Alan Greenspan, the former Federal Reserve Chairman, once advised a member of the bank’s Monetary Policy Committee not to speak about their proposal to adopt an inflation targeting scheme. Greenspan believed that the main task of the Federal Reserve was to deal with prices and that economists’ words were overrated. He directly rejected the proposal, believing that the power of economists’ words was overrated and did not want monetary policy to be transparent to investors, companies, and savers.
Currently, Javier Milei’s government seems to be facing a similar dilemma in Argentina. While they have based their stabilization plan on a fiscal announcement, some of their moves are contrary to their campaign speech and explanations for reaching objectives are not convincing. This lack of clarity may lead to confusion and uncertainty in the market.

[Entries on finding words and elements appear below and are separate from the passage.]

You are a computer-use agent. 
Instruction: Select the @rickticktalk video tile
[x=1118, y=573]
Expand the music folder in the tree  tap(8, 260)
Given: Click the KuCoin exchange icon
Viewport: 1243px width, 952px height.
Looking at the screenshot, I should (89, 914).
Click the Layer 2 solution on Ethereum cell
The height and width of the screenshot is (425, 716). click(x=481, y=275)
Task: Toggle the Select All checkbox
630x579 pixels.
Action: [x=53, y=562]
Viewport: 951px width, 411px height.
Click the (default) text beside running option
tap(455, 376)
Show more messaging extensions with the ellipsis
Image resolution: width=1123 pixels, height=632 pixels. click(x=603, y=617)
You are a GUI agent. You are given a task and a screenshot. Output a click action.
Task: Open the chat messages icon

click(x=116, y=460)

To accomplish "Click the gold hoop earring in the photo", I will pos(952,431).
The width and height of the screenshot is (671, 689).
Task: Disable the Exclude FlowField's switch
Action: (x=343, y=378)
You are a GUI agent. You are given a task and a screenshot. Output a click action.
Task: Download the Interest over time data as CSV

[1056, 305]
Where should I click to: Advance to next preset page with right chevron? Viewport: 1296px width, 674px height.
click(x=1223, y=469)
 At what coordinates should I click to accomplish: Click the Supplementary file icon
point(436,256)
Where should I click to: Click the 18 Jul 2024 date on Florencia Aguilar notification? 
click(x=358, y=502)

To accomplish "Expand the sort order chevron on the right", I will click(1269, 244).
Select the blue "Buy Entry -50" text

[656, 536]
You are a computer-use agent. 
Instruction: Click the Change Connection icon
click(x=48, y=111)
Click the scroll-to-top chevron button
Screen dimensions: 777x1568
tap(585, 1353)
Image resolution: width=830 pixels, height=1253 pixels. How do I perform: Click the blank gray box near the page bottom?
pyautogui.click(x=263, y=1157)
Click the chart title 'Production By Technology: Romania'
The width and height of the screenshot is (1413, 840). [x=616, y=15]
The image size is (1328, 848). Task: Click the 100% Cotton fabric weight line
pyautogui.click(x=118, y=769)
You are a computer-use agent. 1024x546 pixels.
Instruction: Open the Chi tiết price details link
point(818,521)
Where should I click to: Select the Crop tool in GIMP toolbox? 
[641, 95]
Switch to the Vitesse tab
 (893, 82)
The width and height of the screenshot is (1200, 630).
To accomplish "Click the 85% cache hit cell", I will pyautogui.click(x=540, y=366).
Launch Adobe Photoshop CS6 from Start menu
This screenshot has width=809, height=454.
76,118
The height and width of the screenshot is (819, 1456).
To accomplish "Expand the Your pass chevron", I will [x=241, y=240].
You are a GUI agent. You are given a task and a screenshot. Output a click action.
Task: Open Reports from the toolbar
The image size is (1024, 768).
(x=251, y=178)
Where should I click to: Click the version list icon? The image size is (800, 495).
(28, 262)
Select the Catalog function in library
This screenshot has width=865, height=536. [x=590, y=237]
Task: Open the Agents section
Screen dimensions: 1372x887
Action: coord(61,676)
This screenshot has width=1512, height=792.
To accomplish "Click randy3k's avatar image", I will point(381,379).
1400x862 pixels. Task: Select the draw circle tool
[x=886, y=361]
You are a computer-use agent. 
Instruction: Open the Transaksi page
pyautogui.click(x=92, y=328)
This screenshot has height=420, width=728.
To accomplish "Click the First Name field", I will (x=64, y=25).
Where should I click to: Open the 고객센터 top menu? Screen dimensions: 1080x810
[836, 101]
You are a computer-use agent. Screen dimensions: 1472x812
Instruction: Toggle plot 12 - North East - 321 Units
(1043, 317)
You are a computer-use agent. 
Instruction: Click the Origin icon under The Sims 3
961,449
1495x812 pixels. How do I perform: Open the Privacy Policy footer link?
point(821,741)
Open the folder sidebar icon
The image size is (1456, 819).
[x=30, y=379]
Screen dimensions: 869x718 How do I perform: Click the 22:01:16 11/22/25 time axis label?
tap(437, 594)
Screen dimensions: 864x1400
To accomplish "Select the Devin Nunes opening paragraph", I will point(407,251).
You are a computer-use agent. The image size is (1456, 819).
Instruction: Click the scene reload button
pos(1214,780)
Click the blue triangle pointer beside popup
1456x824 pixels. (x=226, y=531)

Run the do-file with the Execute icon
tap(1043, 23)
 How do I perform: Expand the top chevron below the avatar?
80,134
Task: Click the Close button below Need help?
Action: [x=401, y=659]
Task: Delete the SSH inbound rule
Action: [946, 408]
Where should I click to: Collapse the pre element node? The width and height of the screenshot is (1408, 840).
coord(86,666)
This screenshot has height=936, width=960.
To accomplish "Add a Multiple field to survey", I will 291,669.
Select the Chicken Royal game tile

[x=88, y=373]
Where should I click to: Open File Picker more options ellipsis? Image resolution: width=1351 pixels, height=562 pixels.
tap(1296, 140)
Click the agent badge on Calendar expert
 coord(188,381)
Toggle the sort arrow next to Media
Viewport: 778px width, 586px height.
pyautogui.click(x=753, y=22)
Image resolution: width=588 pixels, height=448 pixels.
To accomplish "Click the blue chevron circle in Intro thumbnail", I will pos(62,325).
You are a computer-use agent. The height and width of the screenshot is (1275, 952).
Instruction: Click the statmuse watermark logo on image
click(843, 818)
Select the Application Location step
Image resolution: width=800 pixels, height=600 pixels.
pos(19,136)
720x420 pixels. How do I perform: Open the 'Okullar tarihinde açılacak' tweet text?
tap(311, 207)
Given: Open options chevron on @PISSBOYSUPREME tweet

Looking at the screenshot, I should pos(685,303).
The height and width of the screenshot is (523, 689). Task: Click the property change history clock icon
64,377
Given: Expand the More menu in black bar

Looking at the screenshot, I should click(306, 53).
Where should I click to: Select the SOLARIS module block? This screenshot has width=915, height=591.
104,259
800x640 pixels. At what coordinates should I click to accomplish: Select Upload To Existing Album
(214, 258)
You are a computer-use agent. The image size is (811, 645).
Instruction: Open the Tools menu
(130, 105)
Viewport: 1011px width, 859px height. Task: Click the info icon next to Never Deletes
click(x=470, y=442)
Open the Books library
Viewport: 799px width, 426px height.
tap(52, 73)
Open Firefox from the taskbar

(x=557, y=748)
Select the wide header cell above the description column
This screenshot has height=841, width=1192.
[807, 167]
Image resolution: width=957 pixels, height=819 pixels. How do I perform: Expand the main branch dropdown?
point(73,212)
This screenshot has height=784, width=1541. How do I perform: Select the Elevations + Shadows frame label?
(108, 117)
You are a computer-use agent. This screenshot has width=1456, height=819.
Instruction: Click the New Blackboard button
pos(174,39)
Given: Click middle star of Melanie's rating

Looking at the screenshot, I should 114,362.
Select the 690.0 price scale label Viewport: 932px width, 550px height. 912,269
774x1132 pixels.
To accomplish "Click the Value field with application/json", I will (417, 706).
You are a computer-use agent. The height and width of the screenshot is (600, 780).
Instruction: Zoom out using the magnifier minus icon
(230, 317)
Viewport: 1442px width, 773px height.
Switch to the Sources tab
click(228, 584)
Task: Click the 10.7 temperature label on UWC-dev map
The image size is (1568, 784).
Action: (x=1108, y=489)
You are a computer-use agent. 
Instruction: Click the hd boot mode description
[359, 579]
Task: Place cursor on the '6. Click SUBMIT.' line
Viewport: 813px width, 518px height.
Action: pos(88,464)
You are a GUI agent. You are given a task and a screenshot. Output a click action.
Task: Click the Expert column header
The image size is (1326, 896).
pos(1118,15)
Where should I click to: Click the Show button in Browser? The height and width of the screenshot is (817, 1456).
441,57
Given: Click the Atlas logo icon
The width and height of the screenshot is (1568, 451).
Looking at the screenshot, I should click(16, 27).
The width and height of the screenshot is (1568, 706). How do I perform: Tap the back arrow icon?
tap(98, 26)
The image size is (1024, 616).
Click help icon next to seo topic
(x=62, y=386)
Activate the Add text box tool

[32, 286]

The same confusion is happening in Argentina where economic officials are following Greenspan’s rule of “going but not saying anything” in their public appearances. This lack of communication has led to uncertainty and speculation in the market.
In the US, Jerome Powell, the current head of the Federal Reserve gave an interview clarifying that the bank would not lower rates in March despite market expectations showing otherwise. This demonstrates how clear communication between policymakers and markets is essential for avoiding confusion and uncertainty.
Overall, Greenspan’s advice serves as a cautionary tale for policymakers about the importance of clear communication in public statements. It highlights how even small mistakes or ambiguities can have significant consequences on markets and economies, making it crucial for policymakers to always think carefully before communicating with stakeholders.